• Wed. Jul 17th, 2024

Semester change could save students money

ByClarion Staff

Feb 13, 2012

Thirteen years into her tenure at Sinclair Community College, Allison Rhea, project director in the office for the semester transition, finds herself in charge of one of the biggest institutional transitions in the history of Sinclair.

This coming fall Sinclair will no longer offer classes in the quarter format, marking the end of the $1.8 million transition project. Ohio State University spent $12 million on a similar project, according to Rhea.

For Rhea, there is a touch of irony in this transition.

“I can’t tell you the exact date, but to the best of my knowledge, when the institution started, up until the early 1920s, Sinclair was a semester school,” Rhea said.

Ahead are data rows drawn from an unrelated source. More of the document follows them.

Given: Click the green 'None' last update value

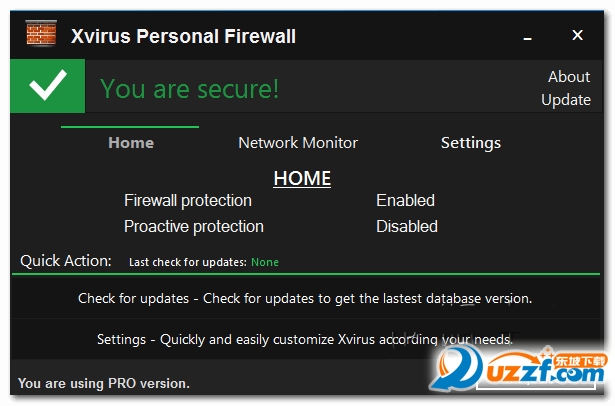Looking at the screenshot, I should coord(265,263).
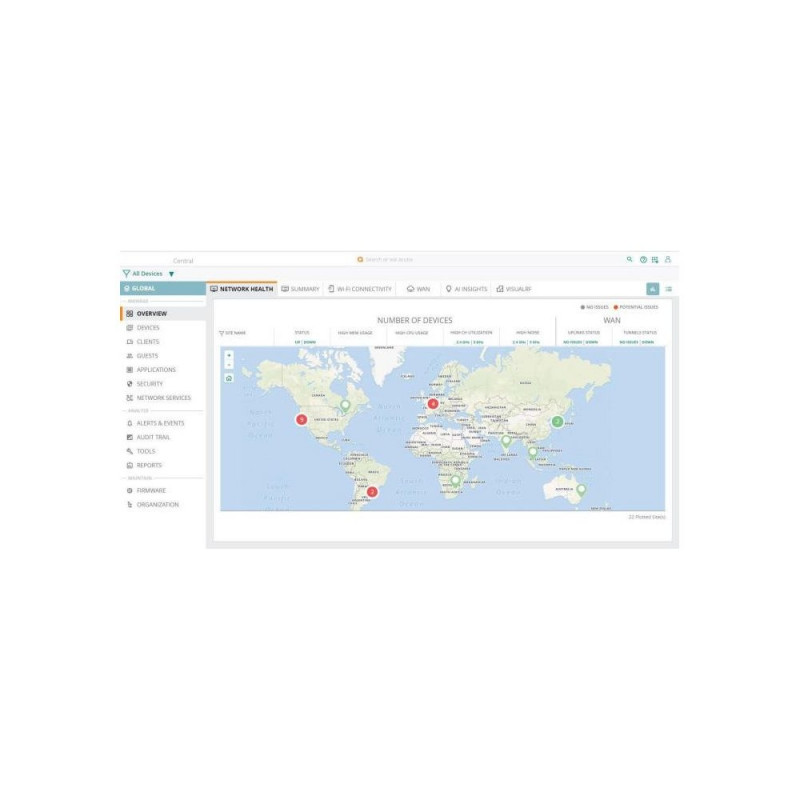This screenshot has width=800, height=800.
Task: Open the Summary tab
Action: pos(300,289)

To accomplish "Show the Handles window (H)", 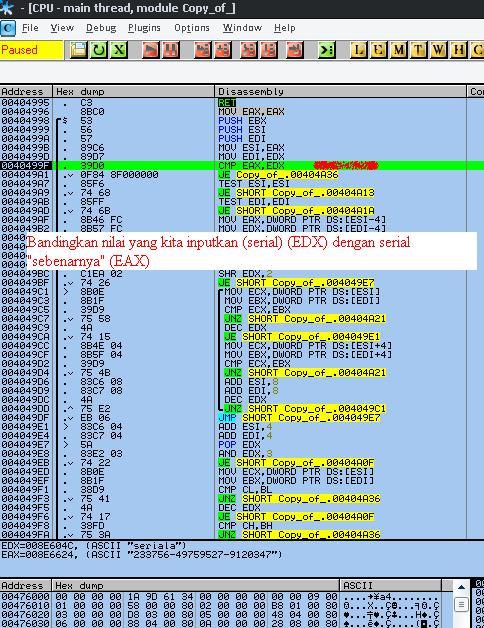I will pyautogui.click(x=458, y=50).
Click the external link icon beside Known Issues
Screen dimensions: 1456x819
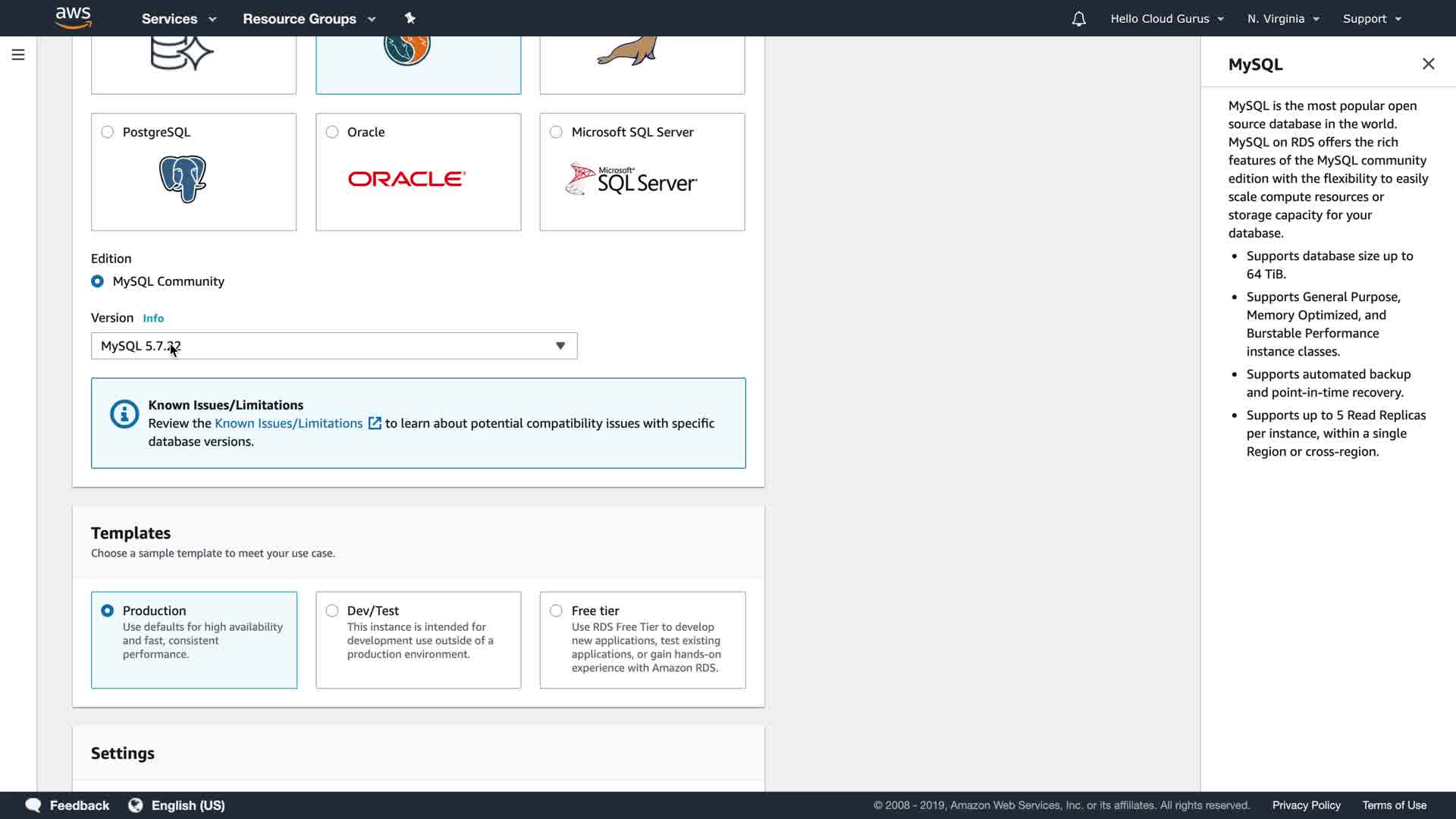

Switching back to semesters has been a multiyear process that began in December 2009 after the chancellor of the Ohio Board of Regents declared that all public institutions of higher education in Ohio would offer classes in semesters. The switch will make Ohio schools more consistent with national trends. Eighty percent of the universities and community colleges in the country are on semesters, Rhea said.

The $1.8 million Sinclair is spending on the transition is not only funding curriculum changes for the 202 degree programs offered, but is funding efforts to help students navigate the transition. At the heart of the program is My Academic Plan(MAP), which outlines courses a student needs to take currently on the quarter system and on the semester system to reach their degree goals.

“In some ways, the MAP is the documentation that we are telling you as an institution that this is what you have to do to get out of here at your goal and if you stick to this plan you will be fine. So, even if they know what they want to do, they need to go get it in writing,” Rhea said.

The transition will reduce the minimum amount of credit hours each degree requires. Under quarters, students must take a minimum of 90 credit hours. Under semesters, only 60 are required. Each credit hour will cost more, but the annual cost of full-time tuition will remain the same.

Fewer books will be required each year, so overall students should save money from the change.

“We made a pledge to students that said that this would not cost you more or take you longer to graduate,” Rhea said.

“If they haven’t made a MAP, I have no way of knowing what they were told to do.”

Academic advisors have the software to make MAPs so students need to talk to an academic advisor as soon as possible. Advisors also have access to the new curriculum that is not publicly available.

“The most important thing students can do is go talk to their advisors and make sure that they are making a MAP so that they have a plan for going from quarters to semesters and that they are sticking to that plan and then they won’t even know the difference once they are there,” Rhea said.

Rhea is hopeful that all of the work done in identifying the content each course contains benefits students’ in-class experience as well as how Sinclair runs as an organization.

“My goal in this has been that for that 1.8 million we wouldn’t just move to semesters. We have made vast improvements in the way we do things,” Rhea said.

“We are taking this opportunity to improve as much as we can. It is money well spent.”